Bahar boyunca evinden çıkıp, yukarıya Alagelin’in evine doğru bakmadan aşağı doğru iniyor, hiç korkmadan köyden çıkıp yazıya kadar gidiyordu. Gidebiliyordu. Bir süre sonra kadınların arasına karışmadı. Alagelin’in adını işitmemek için onların toplandığı gölgelerden kaçıyordu. Ama ablası ne zaman cadı masalını anlatsa, Alagelin yatağının başucuna geliyor, o da ona bakmamak için karşıdaki seyirçamı’nın alev alev yanan dallarını seyrediyordu. Gözlerini patlatıncaya kadar açarak.

Yaz bitti. İstanbul’da götürdüler onu. Kendileriyle birlikte. Okula orada gidecek, okumayı orada sökecekti. Ablasını dedesinin yanında bıraktı anası babası. Onlara Alagelin’in ablasına yapıp edebileceklerinden bahsetmeye ne dili, ne de gücü vardı. Okul ve onun oyunları unutturur gibi oldu evinin yukarısındaki kadını. Tatilde köye gideceğini duyunca yumruklarını sıktı. Şu an yaptığı gibi. Başka bir hikâye dinledi o yaz yün eğiren, tarhana açan kadınlardan: köyde bir kuş peydah olmuş köpek boyunda, köpekleri bile gagalayıp gözlerini oyan. Kanatlarını açınca kartal gibi, güneşi kapatan. Köyün hangi adamı Alagelin’e seğirtse, o güne karanlık çöktüğünde o adamın baldırından, bacağından, boynundan, kulağının arkasından bir parça et koparırmış. Sonra herifçioğlu melül melül günlerce kendi ayaklarını seyreder, ancak aylar sonra kafası ayar, iş tutmaya başlarmış. Eğer üç ay içinde kendisine gelmezse, vay haline, ayıplı ayıplı konuşarak, sırıtarak, kahkaha atarak, kudurarak ölürmüş.

Kargaya benzediği için, bu kuşa karga demişler. Jandarma ne derse desin, bu kuş geceleri kuşa dönen Alagelinmiş ve hatta bazı zamanlar adamlarını daha çok kudurtmak için anadan üryan görünürmüş göze. Hiç gebe kalmamış, am kimden peydahlıyorsa, doğurduklarını da mantar çukuru’na gömüyormuş. O yaz hiç masal dinlemedi ama geceleri pencerenin dibinde Alagelin’i görmeyi bekledi. Elinde yılanlarla, at başıyla pencereden gelecek, önce kan kusacak, sonra kanını emip yutkunmasına fırsat vermeden, kafasını bir ısırışta koparacak.
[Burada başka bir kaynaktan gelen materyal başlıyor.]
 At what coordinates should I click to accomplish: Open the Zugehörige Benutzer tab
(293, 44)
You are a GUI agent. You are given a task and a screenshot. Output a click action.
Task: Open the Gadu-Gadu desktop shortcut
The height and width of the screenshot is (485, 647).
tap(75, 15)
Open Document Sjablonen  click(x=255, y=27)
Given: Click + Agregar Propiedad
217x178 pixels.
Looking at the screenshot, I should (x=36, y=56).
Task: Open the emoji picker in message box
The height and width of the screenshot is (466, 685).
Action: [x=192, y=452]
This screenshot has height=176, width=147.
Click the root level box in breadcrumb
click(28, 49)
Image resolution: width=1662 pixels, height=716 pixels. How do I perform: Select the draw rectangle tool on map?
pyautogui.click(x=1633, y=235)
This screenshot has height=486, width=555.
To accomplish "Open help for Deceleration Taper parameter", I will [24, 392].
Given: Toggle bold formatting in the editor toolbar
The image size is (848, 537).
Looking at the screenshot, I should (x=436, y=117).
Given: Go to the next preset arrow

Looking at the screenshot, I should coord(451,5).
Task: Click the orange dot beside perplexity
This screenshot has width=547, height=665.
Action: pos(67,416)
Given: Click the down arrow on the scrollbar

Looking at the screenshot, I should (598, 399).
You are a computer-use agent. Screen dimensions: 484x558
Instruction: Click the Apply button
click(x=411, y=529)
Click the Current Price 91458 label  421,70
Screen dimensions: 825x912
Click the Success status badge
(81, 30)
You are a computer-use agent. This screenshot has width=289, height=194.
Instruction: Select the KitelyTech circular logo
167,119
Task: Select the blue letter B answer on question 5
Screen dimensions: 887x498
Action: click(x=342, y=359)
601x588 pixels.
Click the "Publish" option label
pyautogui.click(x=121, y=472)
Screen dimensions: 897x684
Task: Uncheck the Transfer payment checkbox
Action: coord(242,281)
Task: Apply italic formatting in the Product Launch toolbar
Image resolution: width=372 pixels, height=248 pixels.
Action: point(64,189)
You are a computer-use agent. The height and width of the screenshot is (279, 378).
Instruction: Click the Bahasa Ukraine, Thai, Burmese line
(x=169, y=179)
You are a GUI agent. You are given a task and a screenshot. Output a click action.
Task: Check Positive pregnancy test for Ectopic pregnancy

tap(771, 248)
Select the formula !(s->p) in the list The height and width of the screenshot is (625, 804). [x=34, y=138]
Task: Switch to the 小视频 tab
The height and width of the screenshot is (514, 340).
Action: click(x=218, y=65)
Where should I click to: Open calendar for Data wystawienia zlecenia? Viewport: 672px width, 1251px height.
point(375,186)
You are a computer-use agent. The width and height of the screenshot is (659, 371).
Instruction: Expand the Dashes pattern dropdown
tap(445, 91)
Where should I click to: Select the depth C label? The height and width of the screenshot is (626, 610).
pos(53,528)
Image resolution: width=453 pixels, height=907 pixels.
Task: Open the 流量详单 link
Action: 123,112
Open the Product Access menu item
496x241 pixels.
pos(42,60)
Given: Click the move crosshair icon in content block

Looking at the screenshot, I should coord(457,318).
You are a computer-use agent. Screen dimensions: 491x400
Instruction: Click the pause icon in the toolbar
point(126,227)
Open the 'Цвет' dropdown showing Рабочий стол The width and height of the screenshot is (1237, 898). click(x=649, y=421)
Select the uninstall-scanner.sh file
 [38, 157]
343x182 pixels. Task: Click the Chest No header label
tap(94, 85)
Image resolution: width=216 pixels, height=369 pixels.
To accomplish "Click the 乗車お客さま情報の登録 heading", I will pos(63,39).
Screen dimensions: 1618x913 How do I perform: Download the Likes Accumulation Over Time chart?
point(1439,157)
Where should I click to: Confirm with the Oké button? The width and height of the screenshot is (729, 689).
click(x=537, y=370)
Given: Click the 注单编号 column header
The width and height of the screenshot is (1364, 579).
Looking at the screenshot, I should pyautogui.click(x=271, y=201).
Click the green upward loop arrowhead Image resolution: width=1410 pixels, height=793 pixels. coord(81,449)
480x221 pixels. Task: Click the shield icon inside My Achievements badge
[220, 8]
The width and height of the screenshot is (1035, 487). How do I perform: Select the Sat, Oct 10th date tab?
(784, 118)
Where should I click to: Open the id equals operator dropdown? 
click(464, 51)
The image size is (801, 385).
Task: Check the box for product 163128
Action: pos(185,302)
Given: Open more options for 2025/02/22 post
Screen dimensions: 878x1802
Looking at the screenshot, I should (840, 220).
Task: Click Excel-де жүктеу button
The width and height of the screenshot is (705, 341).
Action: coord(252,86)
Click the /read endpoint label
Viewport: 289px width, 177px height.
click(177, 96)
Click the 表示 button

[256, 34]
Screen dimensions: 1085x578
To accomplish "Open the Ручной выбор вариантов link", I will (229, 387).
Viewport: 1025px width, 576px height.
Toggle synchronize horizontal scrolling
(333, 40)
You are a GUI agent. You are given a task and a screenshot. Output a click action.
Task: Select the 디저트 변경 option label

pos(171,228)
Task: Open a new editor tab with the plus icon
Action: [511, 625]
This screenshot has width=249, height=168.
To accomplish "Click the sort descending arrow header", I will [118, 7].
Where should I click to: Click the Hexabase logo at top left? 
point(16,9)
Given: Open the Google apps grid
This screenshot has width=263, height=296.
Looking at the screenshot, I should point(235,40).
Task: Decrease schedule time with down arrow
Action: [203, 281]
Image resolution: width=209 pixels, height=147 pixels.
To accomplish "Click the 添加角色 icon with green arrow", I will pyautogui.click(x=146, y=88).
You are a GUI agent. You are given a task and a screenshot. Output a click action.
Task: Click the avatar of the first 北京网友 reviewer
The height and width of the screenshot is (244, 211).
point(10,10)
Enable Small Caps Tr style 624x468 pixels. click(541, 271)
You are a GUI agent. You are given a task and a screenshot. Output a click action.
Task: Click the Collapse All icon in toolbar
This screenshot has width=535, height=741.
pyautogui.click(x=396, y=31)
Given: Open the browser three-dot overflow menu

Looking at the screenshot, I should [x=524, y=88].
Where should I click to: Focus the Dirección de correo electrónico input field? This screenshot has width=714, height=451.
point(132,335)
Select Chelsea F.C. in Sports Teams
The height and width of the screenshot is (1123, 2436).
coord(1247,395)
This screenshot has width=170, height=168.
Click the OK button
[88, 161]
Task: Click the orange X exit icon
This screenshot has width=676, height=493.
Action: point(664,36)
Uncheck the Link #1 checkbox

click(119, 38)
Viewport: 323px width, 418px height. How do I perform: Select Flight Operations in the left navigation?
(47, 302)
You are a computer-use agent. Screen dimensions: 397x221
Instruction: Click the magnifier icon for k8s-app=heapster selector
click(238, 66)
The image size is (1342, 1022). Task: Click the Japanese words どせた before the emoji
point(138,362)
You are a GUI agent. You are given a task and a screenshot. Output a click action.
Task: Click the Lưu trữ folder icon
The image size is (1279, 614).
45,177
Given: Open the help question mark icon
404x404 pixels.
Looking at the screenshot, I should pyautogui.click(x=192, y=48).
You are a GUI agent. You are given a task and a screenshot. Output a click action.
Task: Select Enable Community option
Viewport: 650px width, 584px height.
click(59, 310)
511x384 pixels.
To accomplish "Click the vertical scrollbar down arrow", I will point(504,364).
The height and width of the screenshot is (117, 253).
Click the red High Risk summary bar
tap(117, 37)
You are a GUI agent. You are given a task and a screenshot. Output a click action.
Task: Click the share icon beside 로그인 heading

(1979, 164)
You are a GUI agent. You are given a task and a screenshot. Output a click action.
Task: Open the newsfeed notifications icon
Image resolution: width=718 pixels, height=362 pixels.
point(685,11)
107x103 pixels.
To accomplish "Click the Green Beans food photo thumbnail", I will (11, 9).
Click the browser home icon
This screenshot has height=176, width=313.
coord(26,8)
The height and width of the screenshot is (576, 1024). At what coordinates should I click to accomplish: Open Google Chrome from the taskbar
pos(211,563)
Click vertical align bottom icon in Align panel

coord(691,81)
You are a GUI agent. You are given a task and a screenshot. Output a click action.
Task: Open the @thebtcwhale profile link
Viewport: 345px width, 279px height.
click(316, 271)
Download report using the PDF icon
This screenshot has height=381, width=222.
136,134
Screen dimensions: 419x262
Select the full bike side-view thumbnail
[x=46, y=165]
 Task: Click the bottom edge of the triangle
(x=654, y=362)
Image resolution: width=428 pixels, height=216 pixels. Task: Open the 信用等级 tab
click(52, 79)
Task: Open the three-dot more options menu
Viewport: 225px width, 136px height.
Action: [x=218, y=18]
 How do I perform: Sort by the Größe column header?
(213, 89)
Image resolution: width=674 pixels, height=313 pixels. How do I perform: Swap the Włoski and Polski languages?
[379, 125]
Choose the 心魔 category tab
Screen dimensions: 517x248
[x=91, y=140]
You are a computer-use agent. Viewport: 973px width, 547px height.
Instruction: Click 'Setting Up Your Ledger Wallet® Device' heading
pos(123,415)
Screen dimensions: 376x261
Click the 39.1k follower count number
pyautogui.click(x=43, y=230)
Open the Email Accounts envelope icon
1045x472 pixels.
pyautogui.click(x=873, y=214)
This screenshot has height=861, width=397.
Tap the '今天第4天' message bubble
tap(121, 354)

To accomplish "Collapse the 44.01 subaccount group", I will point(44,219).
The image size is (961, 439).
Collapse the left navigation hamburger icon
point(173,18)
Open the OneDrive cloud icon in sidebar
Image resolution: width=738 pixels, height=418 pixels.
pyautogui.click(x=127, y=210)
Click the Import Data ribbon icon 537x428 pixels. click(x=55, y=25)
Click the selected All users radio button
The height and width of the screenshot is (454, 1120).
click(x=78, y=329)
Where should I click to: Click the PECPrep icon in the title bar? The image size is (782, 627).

Çocukluğunun, hem en önemli gerçeği hem de en büyük düşü oldu Alagelin.

Bir gün işe gitmek için otobüse bindiğinde aklına geldi Alagelin. Sabah sabah. Kesinlikle vapurun etrafındaki sis aklına getirdi, dünkü Kadıköy seferinde. Çünkü bugün sis yok. Eve gider gitmez annesini arayıp, Alagelin’in yaşayıp yaşamadığını öğrenmeye karar verdi. Telefonu cebinden çıkardı. Okulun o ilk yazı köye son gidişi olmuştu. Laf arasında:

Anne Alagelin’i hatırlıyor musun. Kimlerdendi o. Hatırlıyor musun. Sağ mıdır sence?

Ne Alagelin’i yavrum. Sen nereden duydun onu?

Neden anne?

Oğlum, o ben çocukken vardı. Ben hatırlamıyorum onu. Ebemden2 bile büyüktü o. Nereden aklına geldi şimdi?

Telefonu hemen kapattı. Şu an olduğu gibi, gözbebekleri açıldı ve parmaklarını sıktı. Şu an, küçük bir kaçamak için bulunduğu evin balkonunda, onun korkuluğunda kargaya benzeyen bir kuş kendisine uzun süredir bakıyor. Kuşun gözlerine bakıyor o da. Gözleri ela. Başını usulca sola yatırdı. Kuş da sola. Usulca.

  • 1 Balta
  • 2 Ortaanadolu’da babaanneye ebe denir.